Adaptive optimization algorithm for black-box multi-objective optimization problems with binary constraints on the foundation of Bayes optimization. The algorithm aims to find the Pareto-optimal solution of
max [ y(x) ] s.t. f(x) = feasible
in an iterative procedure. Here, y(x) denotes the multi-dimensional goals and f(x) the binary feasibility of the problem (in the sense that certain design variables x lead to invalid goals). All technical details can be found in the paper "Adaptive Sampling of Pareto Frontiers with Binary Constraints Using Regression and Classification" (https://arxiv.org/abs/2008.12005).
Installation
Install via pip
or clone this repository. In order to use pip
, type:
$ pip install adasamp-pareto
Usage
The class AdaptiveSampler
is used to define and solve a problem instance. Simple example:
from adasamp import AdaptiveSampler
# Create instance
sampler = AdaptiveSampler(func, # Problem definition: function returns (goals Y, feasibility f)
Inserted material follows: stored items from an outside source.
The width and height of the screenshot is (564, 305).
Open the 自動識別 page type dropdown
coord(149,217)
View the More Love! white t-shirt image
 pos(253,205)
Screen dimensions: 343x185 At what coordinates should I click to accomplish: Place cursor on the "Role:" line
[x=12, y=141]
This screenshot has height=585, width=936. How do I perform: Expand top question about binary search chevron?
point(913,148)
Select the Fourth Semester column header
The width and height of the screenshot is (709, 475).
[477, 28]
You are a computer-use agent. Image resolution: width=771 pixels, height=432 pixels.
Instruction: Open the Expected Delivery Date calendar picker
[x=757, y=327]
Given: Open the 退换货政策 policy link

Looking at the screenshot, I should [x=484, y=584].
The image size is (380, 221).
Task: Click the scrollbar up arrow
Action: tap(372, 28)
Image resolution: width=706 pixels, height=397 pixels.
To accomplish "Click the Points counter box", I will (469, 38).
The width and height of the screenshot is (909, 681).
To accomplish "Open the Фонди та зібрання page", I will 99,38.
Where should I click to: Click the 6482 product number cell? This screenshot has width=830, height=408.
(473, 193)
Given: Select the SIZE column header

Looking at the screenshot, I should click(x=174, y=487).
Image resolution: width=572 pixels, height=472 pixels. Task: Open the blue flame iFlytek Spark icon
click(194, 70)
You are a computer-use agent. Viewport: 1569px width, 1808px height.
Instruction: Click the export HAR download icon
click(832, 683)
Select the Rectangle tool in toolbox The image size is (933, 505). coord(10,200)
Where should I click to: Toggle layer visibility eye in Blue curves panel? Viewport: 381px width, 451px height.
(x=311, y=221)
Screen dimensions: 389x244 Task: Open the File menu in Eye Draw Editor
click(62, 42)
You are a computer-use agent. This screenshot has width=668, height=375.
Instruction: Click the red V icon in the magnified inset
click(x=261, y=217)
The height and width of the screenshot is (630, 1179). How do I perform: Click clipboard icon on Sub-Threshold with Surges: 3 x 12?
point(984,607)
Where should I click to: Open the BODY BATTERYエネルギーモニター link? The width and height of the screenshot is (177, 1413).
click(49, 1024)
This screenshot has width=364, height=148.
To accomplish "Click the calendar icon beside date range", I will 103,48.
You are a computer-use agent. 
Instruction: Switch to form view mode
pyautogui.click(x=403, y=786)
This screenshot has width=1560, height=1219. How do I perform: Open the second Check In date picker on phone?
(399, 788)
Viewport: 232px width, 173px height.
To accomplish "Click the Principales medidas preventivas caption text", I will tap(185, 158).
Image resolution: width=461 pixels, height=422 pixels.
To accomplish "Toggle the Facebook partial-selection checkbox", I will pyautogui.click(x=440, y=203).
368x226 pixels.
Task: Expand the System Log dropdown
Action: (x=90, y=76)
X_limits, # Design variable limits to search solution in
Y_ref, # Reference point, has to be dominated by any goal Y
iterations, # Number of solver iterations
Y_model, # Regression model to predict goals Y
f_model) # Classification model to predict feasibility f
# Return the sampling suggestions X, the corresponding goals Y, and the corresponding feasibilities f.
X, Y, f = sampler.sample()
Demo notebooks can be found in the examples/ directory.
Documentation
Complete documentation is available: https://adasamp-pareto.readthedocs.io/en/latest.
📖 Citation
If you find this code useful in your research, please consider citing:
@misc{heesebortzCITE2020, title={Adaptive Sampling of Pareto Frontiers with Binary Constraints Using Regression and Classification}, author={Raoul Heese and Michael Bortz}, year={2020}, eprint={2008.12005}, archivePrefix={arXiv}, primaryClass={stat.ML} }
This project is currently not under development and is not actively maintained.